Ponies frightened of incoming skeletons.

For Thanksgiving, we had a small group. Me, boyfriend K, mom Liz, bestie Rose, Rose’s husband D, and their child V, who’s 4. V is a lovely little child who has no problem making friends with anyone. She particularly likes making friends with boys.

After dinner (in which V had three helpings of mashed potatoes), V began playing with the ponies she’d brought with her, and K decided to join her in play. Apparently, the ponies were all trying to run away from and also defeat the army of skeletons.
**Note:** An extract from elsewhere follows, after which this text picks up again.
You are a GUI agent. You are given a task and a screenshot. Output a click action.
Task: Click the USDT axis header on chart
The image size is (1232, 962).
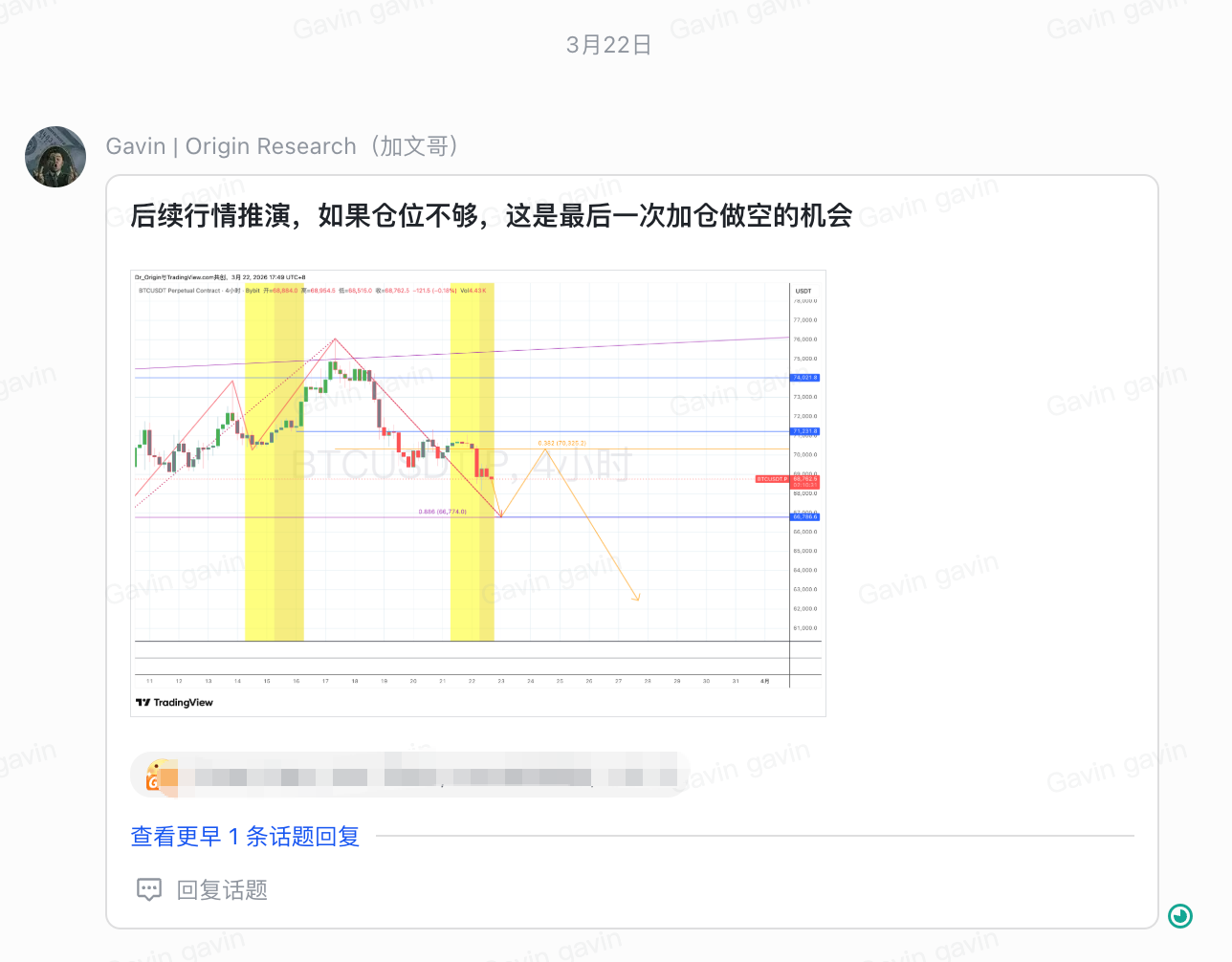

While sitting on the stairs, V explained the plot of the play. “Well, all the skeletons are coming after the ponies, the ponies have to fight them off of their land because it’s where their houses are and where they eat. But the skeletons want to come and take it from the ponies. The skeletons are really scary, especially at night.” Then she looked at K, wide-eyed, and said “I’m scared!” and reached out to hug him. She’d scared herself with the story, and needed a reassuring hug from a big guy she’d met only a handful of times.

Skeletons

Skeletons coming for the ponies. Truly frightening.

Later on, while discussing the Indiana Jone’s series, the film Temple of Doom was brought up. Apparently, Rose and D won’t let V watch it because of the scary parts. K agreed that parts of it are pretty scary, and that it should be called the Temple of DOOOOOOM (the last word pronounced in a deep, scary voice). V turned to K and insisted that he tell her about all the scary parts in the Temple of DOOOOOOM. She pronounced doom in the same voice as K–deep and scary, or at least as deep as a 4-year-old girl can make her voice.
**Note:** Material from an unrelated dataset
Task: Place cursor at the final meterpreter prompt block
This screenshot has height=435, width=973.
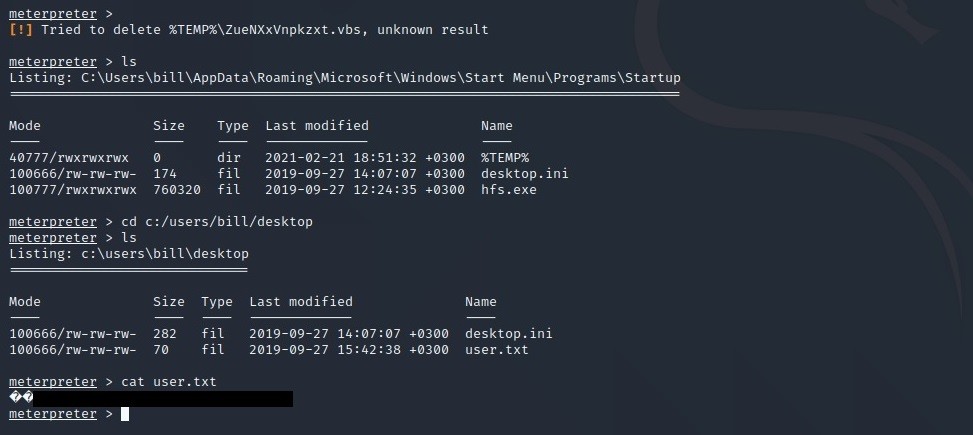Action: click(125, 414)
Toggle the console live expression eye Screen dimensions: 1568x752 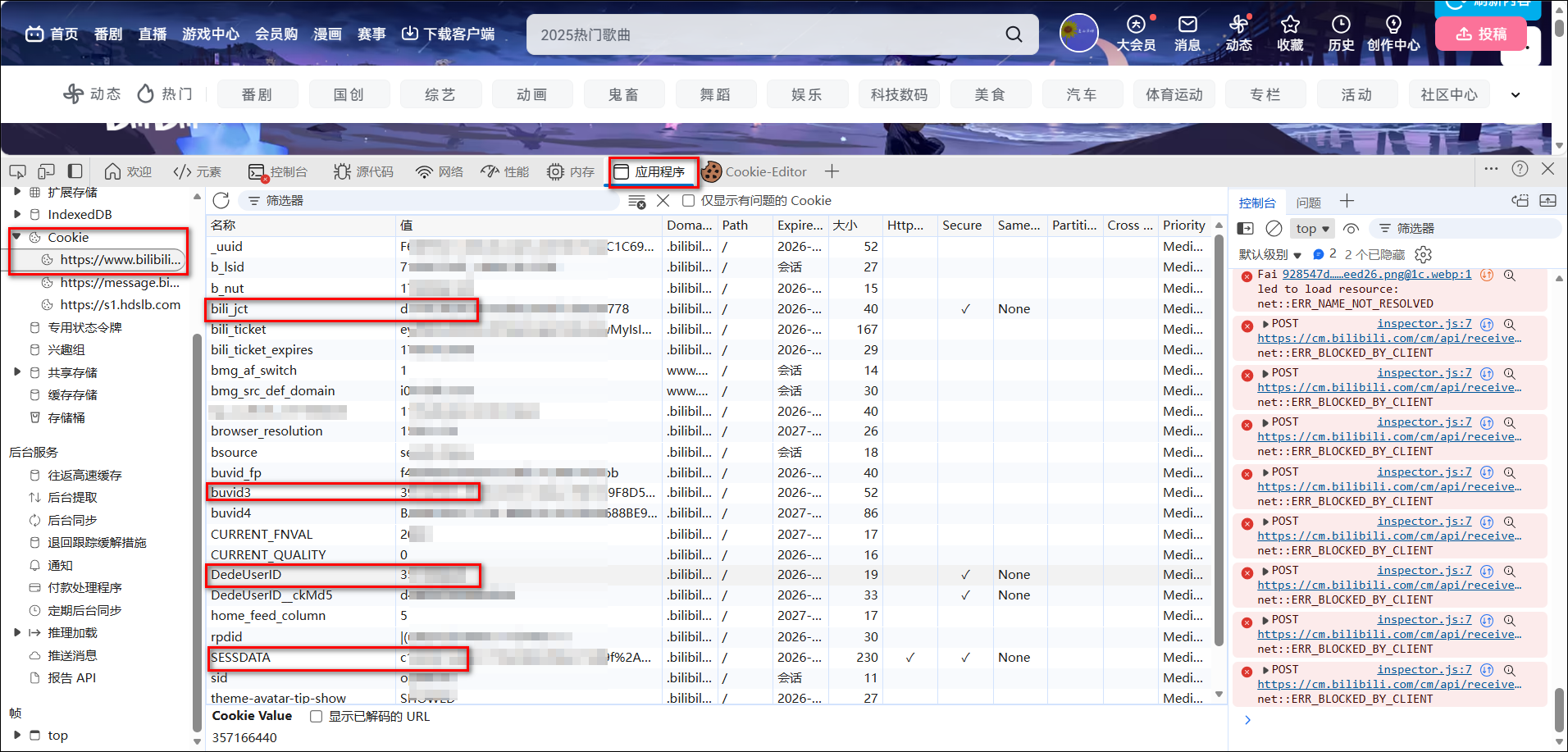[1351, 229]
“Well, there’s one part where they’re crawling through a tunnel and it has lots of spiders and bugs.”

“Oh, well that doesn’t sound scary. I like spiders,” she said. And she does like spiders. She wants to be an entomologist when she grows up. (Yes, she knows the word.) She also wants to teach the mommy black widows not to kill the daddy black widows after they make babies because it’s not nice.
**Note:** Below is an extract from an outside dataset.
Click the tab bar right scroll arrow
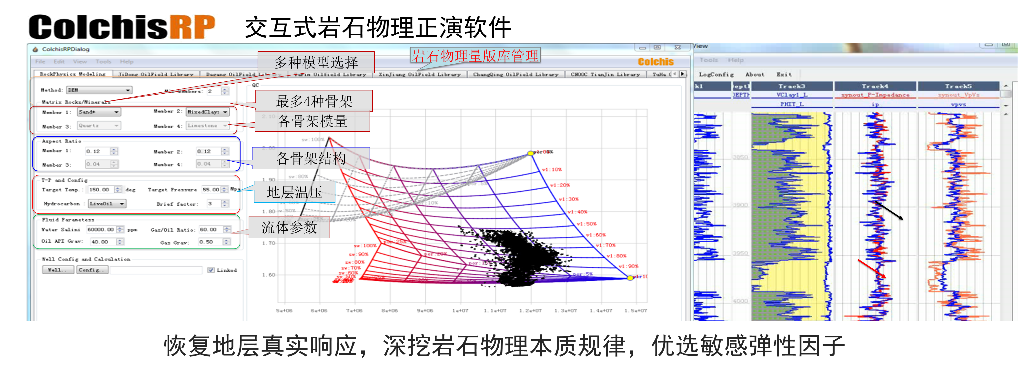1018x373 pixels. [682, 74]
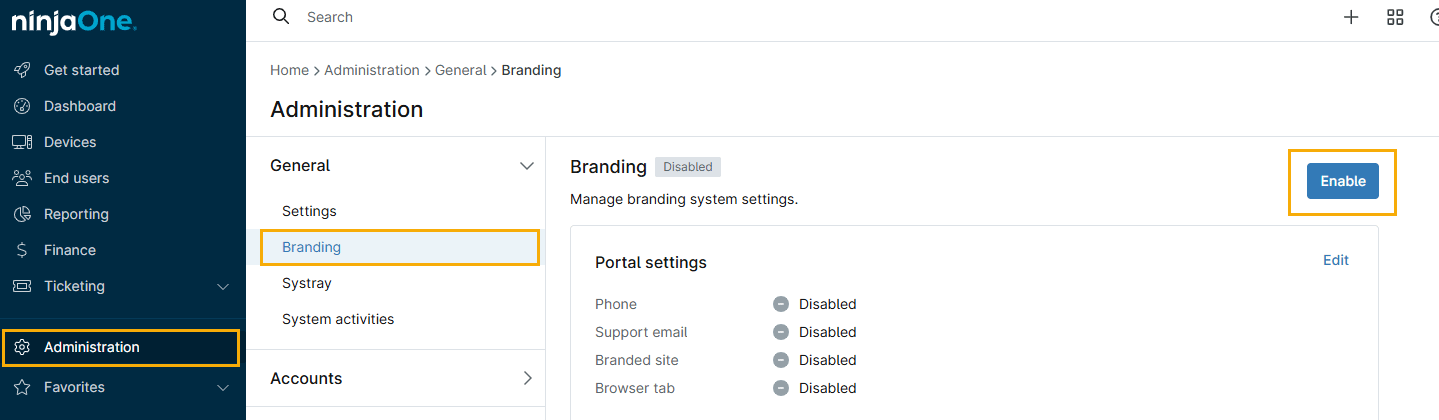Screen dimensions: 1439x420
Task: Open System activities page
Action: (338, 319)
“K, what else was scary in the Temple of DOOOOOOM?” she asked.

“Well, there’s also a part where there’s a lot of snakes.”

“What do the snakes do?”

“They slither…”

She looked unconvinced.

“Tell me something else scary in the Temple of DOOOOOOM.”

“Hm…well, there’s a pit of lava.” Her eyes opened wide.

“What does the lava do?”

temple_of_doom

Heat from the lava warms the stone within the cavern, creating a thermal mass effect, much like radiant heat in floors. Additionally, the waves of hot air rising from the lava circulates heat throughout, similar to a convection oven.

K glanced at Rose and D, silently asking how much he should tell V. He didn’t want to be the reason she had nightmares. With a shrug of their shoulders, they seemed to be ok with how the conversation was going so far. “Well, it lights up the inside of a cave,” he told her.

“And probably provides heating through thermal mass effect and convection,” I added helpfully.

V looked at me like I’d just spoken out of turn. It was K who was weaving this incredibly scary story, and she was riveted.

“Hey, K. Can you, um, please tell me something else scary. From the Temple of DOOOOOOM.”

“Well, in the Temple of DOOOOOOM, there are some stones that glow bright red and the bad guy wants all of them so he can keep doing bad things.”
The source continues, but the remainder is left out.